Births by emergency Caesarean may often be unnecessary, a group of senior obstetricians has warned.
Many emergency Caesareans could be avoided, experts say
More than one in five of UK babies are born by Caesarean - a third of which are because labour is not progressing.
Writing in the British Medical Journal, the group says many operations could be avoided if senior doctors were present.
They quote figures showing that in many cases where labour was not progressing, use of forceps or a ventouse was not attempted or was unsuccessful.
The experts said better training and more recruitment of obstetricians were needed to address the problem.
Junior doctors make most decisions on whether an instrument such as forceps or ventouse should be used on a woman in delayed second-stage labour.
In more than half of emergency Caesarean cases, no attempt was made to use forceps or a ventouse for a normal vaginal delivery and, where an instrument was used, there was a failure rate of 35% for ventouse and 2% for forceps.
The experts said that although Caesareans were sometimes appropriate, many could be prevented by the attendance of a more skilled obstetrician.
The experts said: "A consultant obstetrician who performed a vaginal assessment was more likely to reverse a decision made by an obstetric trainee for a Caesarean and proceed to a safely conducted instrumental delivery.
"Without increases in junior doctors' experience and recruitment into the specialty, the problems with second-stage Caesareans will rise."

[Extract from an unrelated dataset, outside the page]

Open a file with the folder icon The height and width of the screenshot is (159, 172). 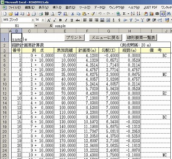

There are several dangers to emergency Caesareans, including the risk of major haemorrhage, bladder trauma and tearing.
Women are also more likely to have to stay in hospital for longer following the birth.
The authors added that, despite the inexperience of trainees, the UK was making "great strides" in terms of training and care.
But they said: "Nevertheless, it is essential to recognise the need for obstetricians to maintain and develop their skills if women are to be offered safe alternatives to Caesarean section when complications arise in labour."
The experts were Chris Spencer, a consultant obstetrician at St John's Hospital in Chelmsford, Essex, Deirdre Murphy, a professor at Trinity College at the University of Dublin, and Susan Bewley, a consultant obstetrician at Guy's and St Thomas's NHS Foundation Trust in London.
Dr Jo Hilborne, chairman of the BMA junior doctors committee, who is working in obstetrics, said: "This research shows why it's so important for junior doctors to receive high quality training, and for consultants to be as available as possible.
"Given that junior doctors' hours are going down, and medical training is in the middle of a major shake-up, it's vital that new and better ways of training are developed."
Virginia Beckett, of the Royal College of Obstetricians and Gynaecologists (RCOG), said the issue was complex.
She added: "We do have a problem with recruitment in obstetrics and gynaecology and we are working hard on that at the moment.
"Medical students and newly qualified doctors don't find it as attractive as other specialisms because it's intrusive on one's personal life (such as unsociable hours)."
She said the RCOG had made recommendations for consultants to be available on maternity wards 24 hours a day rather than just on call as at present.